EXERCISE OBJECTIVE >>
From the first line through the line containing "Given: Click the rainbow flag liker avatar", transcribe the records exactly and include no other lines.

DATASET EXCERPTS >>
◇ ◇ ◇ ◇

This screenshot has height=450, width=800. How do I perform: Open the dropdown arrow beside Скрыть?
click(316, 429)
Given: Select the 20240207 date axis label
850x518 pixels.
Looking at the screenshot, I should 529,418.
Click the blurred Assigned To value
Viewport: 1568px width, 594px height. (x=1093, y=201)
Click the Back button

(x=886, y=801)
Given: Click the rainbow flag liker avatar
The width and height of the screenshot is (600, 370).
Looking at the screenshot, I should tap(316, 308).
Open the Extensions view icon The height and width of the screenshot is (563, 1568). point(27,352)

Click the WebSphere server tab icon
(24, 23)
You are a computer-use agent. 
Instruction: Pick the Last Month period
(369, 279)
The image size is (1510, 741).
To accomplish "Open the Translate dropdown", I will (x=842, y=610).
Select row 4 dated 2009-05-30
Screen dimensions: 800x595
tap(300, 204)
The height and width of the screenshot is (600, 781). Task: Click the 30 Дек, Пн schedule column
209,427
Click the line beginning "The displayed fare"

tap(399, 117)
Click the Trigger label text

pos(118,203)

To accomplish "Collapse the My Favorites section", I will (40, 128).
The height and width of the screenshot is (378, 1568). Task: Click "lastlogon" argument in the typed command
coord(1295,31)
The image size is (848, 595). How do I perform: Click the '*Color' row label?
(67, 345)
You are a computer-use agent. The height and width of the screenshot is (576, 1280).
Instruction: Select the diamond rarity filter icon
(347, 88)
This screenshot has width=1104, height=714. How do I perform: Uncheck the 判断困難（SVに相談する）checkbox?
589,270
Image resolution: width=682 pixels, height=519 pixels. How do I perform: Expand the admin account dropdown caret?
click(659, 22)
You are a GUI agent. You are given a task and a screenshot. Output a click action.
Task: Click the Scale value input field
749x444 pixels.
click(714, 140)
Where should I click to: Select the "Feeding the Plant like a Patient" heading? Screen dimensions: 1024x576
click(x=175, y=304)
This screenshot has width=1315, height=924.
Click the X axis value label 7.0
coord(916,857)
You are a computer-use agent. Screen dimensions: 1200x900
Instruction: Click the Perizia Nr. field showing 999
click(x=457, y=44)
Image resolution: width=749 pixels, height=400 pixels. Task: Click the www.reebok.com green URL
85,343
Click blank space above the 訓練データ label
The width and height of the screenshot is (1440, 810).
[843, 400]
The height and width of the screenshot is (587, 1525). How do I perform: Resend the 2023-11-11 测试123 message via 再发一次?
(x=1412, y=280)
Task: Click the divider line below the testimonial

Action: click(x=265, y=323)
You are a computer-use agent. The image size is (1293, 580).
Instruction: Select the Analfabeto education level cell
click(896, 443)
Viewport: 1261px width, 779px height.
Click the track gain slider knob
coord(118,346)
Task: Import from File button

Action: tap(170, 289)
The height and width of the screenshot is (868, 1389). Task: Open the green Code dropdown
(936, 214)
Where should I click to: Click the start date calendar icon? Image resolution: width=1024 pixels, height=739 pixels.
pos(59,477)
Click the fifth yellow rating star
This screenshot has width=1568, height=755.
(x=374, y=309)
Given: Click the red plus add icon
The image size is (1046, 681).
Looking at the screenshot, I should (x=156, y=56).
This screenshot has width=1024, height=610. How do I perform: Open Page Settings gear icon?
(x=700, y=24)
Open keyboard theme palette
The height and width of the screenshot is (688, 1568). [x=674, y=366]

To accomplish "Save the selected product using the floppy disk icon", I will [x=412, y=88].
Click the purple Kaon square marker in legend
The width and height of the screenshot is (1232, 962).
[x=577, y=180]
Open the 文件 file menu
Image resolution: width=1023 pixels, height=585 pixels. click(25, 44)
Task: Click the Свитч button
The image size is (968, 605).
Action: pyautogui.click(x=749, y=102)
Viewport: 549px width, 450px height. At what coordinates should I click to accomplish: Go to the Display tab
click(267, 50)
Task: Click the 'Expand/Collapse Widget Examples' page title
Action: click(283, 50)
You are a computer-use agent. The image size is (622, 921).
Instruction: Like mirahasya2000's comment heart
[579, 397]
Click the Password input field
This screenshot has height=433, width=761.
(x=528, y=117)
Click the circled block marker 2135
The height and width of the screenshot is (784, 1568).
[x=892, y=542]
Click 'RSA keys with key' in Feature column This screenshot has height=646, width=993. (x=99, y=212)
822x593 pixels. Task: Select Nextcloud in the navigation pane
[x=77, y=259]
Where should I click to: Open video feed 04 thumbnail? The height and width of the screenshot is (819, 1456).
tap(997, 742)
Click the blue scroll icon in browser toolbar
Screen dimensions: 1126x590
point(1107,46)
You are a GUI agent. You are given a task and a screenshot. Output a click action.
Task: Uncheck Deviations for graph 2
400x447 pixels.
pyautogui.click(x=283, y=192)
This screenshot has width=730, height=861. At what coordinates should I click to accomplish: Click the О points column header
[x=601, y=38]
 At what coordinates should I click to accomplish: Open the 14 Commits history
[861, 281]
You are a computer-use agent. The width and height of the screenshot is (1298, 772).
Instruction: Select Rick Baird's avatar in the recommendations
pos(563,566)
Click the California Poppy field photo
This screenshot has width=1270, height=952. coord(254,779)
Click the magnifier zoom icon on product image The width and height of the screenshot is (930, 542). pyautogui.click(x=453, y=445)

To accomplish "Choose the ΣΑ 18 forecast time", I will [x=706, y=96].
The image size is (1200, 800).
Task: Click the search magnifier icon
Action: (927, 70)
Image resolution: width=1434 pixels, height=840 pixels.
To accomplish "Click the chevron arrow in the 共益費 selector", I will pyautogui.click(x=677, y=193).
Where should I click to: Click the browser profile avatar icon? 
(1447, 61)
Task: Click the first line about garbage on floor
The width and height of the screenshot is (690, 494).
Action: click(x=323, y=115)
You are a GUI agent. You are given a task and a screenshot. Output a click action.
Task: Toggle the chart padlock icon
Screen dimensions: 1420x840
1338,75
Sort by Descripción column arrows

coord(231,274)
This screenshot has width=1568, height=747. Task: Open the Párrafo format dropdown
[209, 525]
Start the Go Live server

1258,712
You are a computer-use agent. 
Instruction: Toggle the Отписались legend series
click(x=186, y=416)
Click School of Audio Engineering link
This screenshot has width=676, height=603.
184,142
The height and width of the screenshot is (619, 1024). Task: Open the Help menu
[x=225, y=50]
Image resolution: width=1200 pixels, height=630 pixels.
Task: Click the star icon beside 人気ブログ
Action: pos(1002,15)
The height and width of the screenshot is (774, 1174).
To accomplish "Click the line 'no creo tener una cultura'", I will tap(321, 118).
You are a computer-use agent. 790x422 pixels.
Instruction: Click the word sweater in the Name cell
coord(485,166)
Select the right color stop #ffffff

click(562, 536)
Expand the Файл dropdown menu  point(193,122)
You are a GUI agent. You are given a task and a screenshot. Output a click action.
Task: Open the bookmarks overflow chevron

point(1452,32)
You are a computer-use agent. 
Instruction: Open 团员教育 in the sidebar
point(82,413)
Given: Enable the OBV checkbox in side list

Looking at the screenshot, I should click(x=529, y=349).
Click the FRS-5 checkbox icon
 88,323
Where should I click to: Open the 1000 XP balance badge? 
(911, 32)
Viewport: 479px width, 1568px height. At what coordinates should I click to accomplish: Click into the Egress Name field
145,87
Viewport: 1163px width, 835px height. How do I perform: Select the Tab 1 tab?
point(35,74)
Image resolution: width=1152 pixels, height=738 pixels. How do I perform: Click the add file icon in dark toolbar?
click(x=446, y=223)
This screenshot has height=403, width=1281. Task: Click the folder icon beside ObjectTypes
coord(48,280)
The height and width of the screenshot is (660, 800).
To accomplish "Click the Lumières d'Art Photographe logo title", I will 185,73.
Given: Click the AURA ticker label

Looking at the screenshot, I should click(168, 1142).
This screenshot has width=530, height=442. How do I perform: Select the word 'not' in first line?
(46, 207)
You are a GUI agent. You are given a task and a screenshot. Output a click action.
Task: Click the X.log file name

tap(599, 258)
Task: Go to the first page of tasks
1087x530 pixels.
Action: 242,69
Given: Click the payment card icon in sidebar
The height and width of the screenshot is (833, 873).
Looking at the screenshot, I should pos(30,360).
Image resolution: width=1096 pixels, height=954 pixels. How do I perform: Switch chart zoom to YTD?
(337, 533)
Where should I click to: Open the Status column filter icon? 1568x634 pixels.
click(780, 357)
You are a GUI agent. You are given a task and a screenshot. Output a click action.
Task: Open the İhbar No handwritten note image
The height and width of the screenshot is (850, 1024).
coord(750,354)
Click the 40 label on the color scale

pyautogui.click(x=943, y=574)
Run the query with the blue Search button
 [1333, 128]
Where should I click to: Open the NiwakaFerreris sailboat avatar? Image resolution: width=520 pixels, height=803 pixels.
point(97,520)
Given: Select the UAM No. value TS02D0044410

◇ ◇ ◇ ◇

OUTPUT FOR THIS TASK >>
This screenshot has height=450, width=800. How do I perform: Open the dropdown arrow beside Скрыть?
click(316, 429)
Given: Select the 20240207 date axis label
850x518 pixels.
Looking at the screenshot, I should 529,418.
Click the blurred Assigned To value
Viewport: 1568px width, 594px height. (x=1093, y=201)
Click the Back button

(x=886, y=801)
Given: Click the rainbow flag liker avatar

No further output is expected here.